• [What you are asked to do]:
Number the lines below in order as a list, leaving out any blank lines.

>>>>>

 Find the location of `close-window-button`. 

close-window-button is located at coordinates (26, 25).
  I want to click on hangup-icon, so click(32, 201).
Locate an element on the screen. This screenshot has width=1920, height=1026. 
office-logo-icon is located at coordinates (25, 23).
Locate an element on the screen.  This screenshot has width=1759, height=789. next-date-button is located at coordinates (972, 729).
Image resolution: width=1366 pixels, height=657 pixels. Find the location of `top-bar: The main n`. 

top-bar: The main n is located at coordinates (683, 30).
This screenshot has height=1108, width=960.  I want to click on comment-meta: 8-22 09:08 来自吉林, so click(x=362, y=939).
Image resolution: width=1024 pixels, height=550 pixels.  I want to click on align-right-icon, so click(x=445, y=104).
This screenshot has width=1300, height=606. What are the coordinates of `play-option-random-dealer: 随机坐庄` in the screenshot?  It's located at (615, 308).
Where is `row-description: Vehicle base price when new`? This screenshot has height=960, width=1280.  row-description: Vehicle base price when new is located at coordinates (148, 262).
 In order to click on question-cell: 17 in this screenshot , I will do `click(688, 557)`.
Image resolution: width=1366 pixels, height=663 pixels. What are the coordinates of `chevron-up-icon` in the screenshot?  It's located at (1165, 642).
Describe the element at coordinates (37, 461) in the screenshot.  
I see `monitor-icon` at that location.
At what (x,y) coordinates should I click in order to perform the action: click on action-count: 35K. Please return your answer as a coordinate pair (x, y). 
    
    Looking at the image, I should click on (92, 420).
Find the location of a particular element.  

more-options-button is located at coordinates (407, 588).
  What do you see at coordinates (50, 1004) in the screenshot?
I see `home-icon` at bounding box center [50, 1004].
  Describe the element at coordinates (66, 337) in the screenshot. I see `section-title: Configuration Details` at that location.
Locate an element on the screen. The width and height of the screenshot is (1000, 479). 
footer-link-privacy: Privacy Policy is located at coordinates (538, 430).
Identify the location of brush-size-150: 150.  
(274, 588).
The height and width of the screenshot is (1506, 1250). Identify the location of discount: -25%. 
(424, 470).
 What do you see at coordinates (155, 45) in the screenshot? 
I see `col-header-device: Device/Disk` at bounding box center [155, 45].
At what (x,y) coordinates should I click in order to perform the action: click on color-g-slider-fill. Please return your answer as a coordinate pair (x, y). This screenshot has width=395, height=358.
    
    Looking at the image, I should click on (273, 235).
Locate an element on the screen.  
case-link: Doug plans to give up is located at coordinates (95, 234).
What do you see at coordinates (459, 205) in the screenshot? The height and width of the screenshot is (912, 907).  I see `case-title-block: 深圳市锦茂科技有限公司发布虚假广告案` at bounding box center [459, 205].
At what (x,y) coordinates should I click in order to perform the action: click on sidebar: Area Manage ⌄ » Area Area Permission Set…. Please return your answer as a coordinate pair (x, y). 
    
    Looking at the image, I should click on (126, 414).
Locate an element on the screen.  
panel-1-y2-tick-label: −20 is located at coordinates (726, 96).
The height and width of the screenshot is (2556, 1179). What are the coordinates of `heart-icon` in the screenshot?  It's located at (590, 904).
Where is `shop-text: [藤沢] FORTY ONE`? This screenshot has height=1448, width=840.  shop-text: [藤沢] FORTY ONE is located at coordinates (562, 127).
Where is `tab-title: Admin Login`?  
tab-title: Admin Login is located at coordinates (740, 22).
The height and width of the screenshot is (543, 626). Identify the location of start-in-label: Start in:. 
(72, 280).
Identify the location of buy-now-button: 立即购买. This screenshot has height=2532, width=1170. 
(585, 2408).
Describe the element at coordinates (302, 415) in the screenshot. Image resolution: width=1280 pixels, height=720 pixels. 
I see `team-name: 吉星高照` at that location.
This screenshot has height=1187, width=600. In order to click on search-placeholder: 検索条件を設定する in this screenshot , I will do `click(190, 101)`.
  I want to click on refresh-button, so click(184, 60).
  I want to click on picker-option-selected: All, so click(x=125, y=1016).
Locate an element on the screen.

<<<<<

• [Answer to this task]:
1.  Find the location of `close-window-button`. 
2. close-window-button is located at coordinates (26, 25).
3.   I want to click on hangup-icon, so click(32, 201).
4. Locate an element on the screen. This screenshot has width=1920, height=1026. 
5. office-logo-icon is located at coordinates (25, 23).
6. Locate an element on the screen.  This screenshot has width=1759, height=789. next-date-button is located at coordinates (972, 729).
7. Image resolution: width=1366 pixels, height=657 pixels. Find the location of `top-bar: The main n`. 
8. top-bar: The main n is located at coordinates (683, 30).
9. This screenshot has height=1108, width=960.  I want to click on comment-meta: 8-22 09:08 来自吉林, so click(x=362, y=939).
10. Image resolution: width=1024 pixels, height=550 pixels.  I want to click on align-right-icon, so click(x=445, y=104).
11. This screenshot has width=1300, height=606. What are the coordinates of `play-option-random-dealer: 随机坐庄` in the screenshot?  It's located at (615, 308).
12. Where is `row-description: Vehicle base price when new`? This screenshot has height=960, width=1280.  row-description: Vehicle base price when new is located at coordinates (148, 262).
13.  In order to click on question-cell: 17 in this screenshot , I will do `click(688, 557)`.
14. Image resolution: width=1366 pixels, height=663 pixels. What are the coordinates of `chevron-up-icon` in the screenshot?  It's located at (1165, 642).
15. Describe the element at coordinates (37, 461) in the screenshot.  
16. I see `monitor-icon` at that location.
17. At what (x,y) coordinates should I click in order to perform the action: click on action-count: 35K. Please return your answer as a coordinate pair (x, y). 
18.     Looking at the image, I should click on (92, 420).
19. Find the location of a particular element.  
20. more-options-button is located at coordinates (407, 588).
21.   What do you see at coordinates (50, 1004) in the screenshot?
22. I see `home-icon` at bounding box center [50, 1004].
23.   Describe the element at coordinates (66, 337) in the screenshot. I see `section-title: Configuration Details` at that location.
24. Locate an element on the screen. The width and height of the screenshot is (1000, 479). 
25. footer-link-privacy: Privacy Policy is located at coordinates (538, 430).
26. Identify the location of brush-size-150: 150.  
27. (274, 588).
28. The height and width of the screenshot is (1506, 1250). Identify the location of discount: -25%. 
29. (424, 470).
30.  What do you see at coordinates (155, 45) in the screenshot? 
31. I see `col-header-device: Device/Disk` at bounding box center [155, 45].
32. At what (x,y) coordinates should I click in order to perform the action: click on color-g-slider-fill. Please return your answer as a coordinate pair (x, y). This screenshot has width=395, height=358.
33.     Looking at the image, I should click on (273, 235).
34. Locate an element on the screen.  
35. case-link: Doug plans to give up is located at coordinates (95, 234).
36. What do you see at coordinates (459, 205) in the screenshot? The height and width of the screenshot is (912, 907).  I see `case-title-block: 深圳市锦茂科技有限公司发布虚假广告案` at bounding box center [459, 205].
37. At what (x,y) coordinates should I click in order to perform the action: click on sidebar: Area Manage ⌄ » Area Area Permission Set…. Please return your answer as a coordinate pair (x, y). 
38.     Looking at the image, I should click on (126, 414).
39. Locate an element on the screen.  
40. panel-1-y2-tick-label: −20 is located at coordinates (726, 96).
41. The height and width of the screenshot is (2556, 1179). What are the coordinates of `heart-icon` in the screenshot?  It's located at (590, 904).
42. Where is `shop-text: [藤沢] FORTY ONE`? This screenshot has height=1448, width=840.  shop-text: [藤沢] FORTY ONE is located at coordinates (562, 127).
43. Where is `tab-title: Admin Login`?  
44. tab-title: Admin Login is located at coordinates (740, 22).
45. The height and width of the screenshot is (543, 626). Identify the location of start-in-label: Start in:. 
46. (72, 280).
47. Identify the location of buy-now-button: 立即购买. This screenshot has height=2532, width=1170. 
48. (585, 2408).
49. Describe the element at coordinates (302, 415) in the screenshot. Image resolution: width=1280 pixels, height=720 pixels. 
50. I see `team-name: 吉星高照` at that location.
51. This screenshot has height=1187, width=600. In order to click on search-placeholder: 検索条件を設定する in this screenshot , I will do `click(190, 101)`.
52.   I want to click on refresh-button, so click(184, 60).
53.   I want to click on picker-option-selected: All, so click(x=125, y=1016).
54. Locate an element on the screen.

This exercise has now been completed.